Reprint from GVAC Newsletter  1998 Issue 14

I know what you are thinking, what do cichlids and rainbowfish really have in common?  Well this is not an article that is going to tell you how they are similar.  Nor is it going to tell you how different they are.  It is an article that is going to show you I may have finally grown up (at lease in "the hobby").  After many years of keeping and breeding mainly cichlids, I think I have come full circle.  Suddenly there are tetras, barbs, livebearers and rainbowfish finding their way into many of my 60+ aquariums.  Oh yeah, some of them are actually reproducing!  Even with the cichlids!

I must admit that I'm not a real big fan of some of the superstores, however curiosity will get the better of me more often than I would like to admit.  While popping into one of these stores to find some other animal items, I decided to cruise through the fish to see if there was anything worth bringing home.  After seeing the same old things, in the same old tanks, I happened upon these attractive little fish zipping back and forth through their small barracks.

The "Pacific Blue Eyes" found their way into one of my ten gallon quarantine aquariums.  I found the Pseudomugil signifer to be a very beautiful and charming fish.  After a few weeks of 30 percent water changes in the unheated, sponge-filtered aquarium, these fish really began to show their color.  In case you haven't paid much attention up to now their eyes are some shade of, BLUE!  The fins are a golden color with black edging all around each one.  The extended rays in the finnage really make this two inch fish something different!  Sexing these fish is simple.  Colorful fins = male. Blah fins = female.

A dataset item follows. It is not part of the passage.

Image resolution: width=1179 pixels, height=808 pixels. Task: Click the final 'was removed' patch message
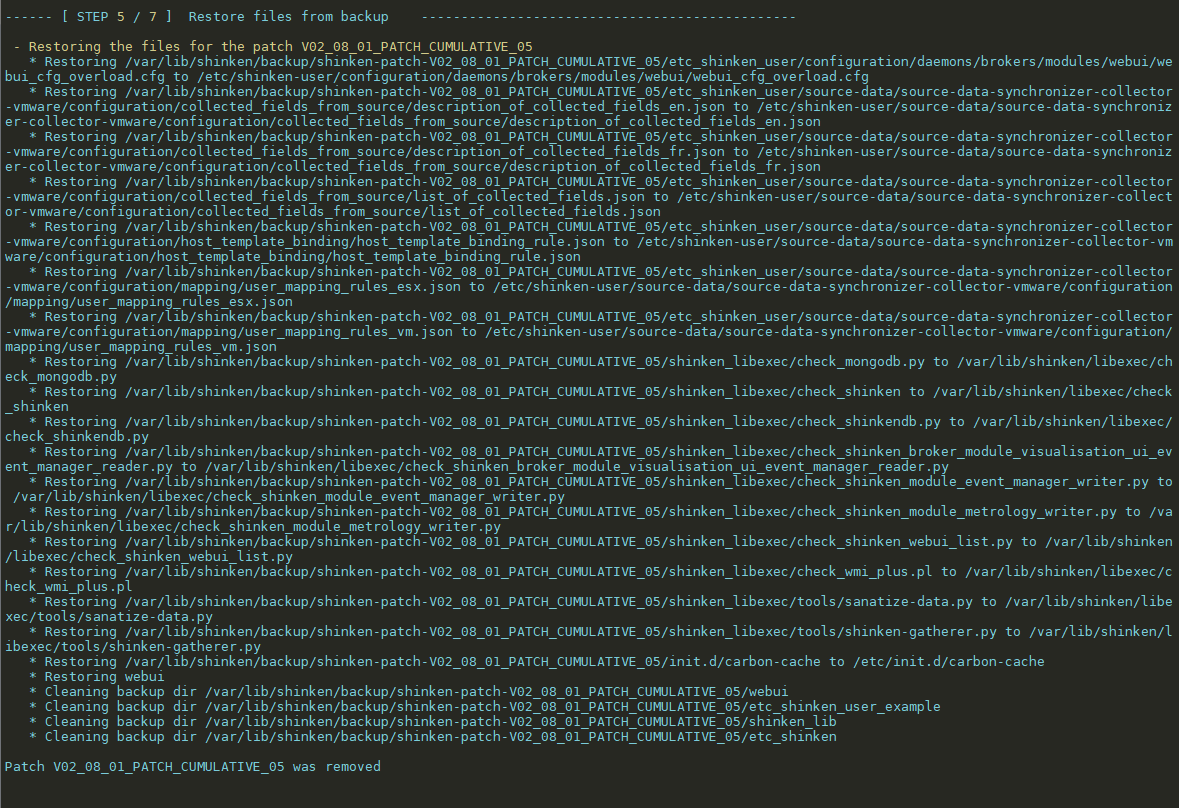[192, 767]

The blue-eyed rainbow will accept any type of small food and does quite nicely in small aquaria.  Remember to do regular water changes.  I do not think these fish would be real forgiving if you were to let the water get the slightest bit funky.  When it came to breeding these little gems, I knew they were no mouthbrooders like many African cichlids and Geophagus.  I knew that they didn't spawn in caves like many of the other African cichlids nor the Apistogrammas. I knew they spawned in mops like all the other rainbowfish, however after a couple of weeks of frustration I found I did not have the key.  Changing their food to mostly live and frozen did not get them to spawn.  More frequent water changes (30% twice weekly) did not work.  And bumping the water temperature both up and down did not work.  I knew that I had two pair, maybe I need a barometer drop (like right before a thunderstorm) like many corys and killies need.

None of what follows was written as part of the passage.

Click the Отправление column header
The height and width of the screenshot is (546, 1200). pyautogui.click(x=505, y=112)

Disgusted after finding no eggs after a major storm, even when my killies, corys and peacock gobies all spawned, I (purposely?) broke the bobber on the end of my yarn mop.  A week later, I fished out the mop to discard it.  My last attempt to look for eggs in the mop uncovered the key I needed.  These fish spawn on the bottom of the tank, where I had assumed they liked to spawn at the top like most the others.  The eggs are quite large and easy to hatch.  I put them in small Dannon yogurt tubs with a couple of drops of methelene blue.  Two weeks later, swimmers in the tub get moved to a ten gallon aquarium.  They are fed both powdered APR food or infusoria for two weeks.  Baby brine shrimp and crushed flake is the mainstay thereafter. The nice thing about these guys, is the fact that you can keep adding fry to the same aquarium for months.  They do not eat each other, and grow much more rapidly than most of the other rainbowfish.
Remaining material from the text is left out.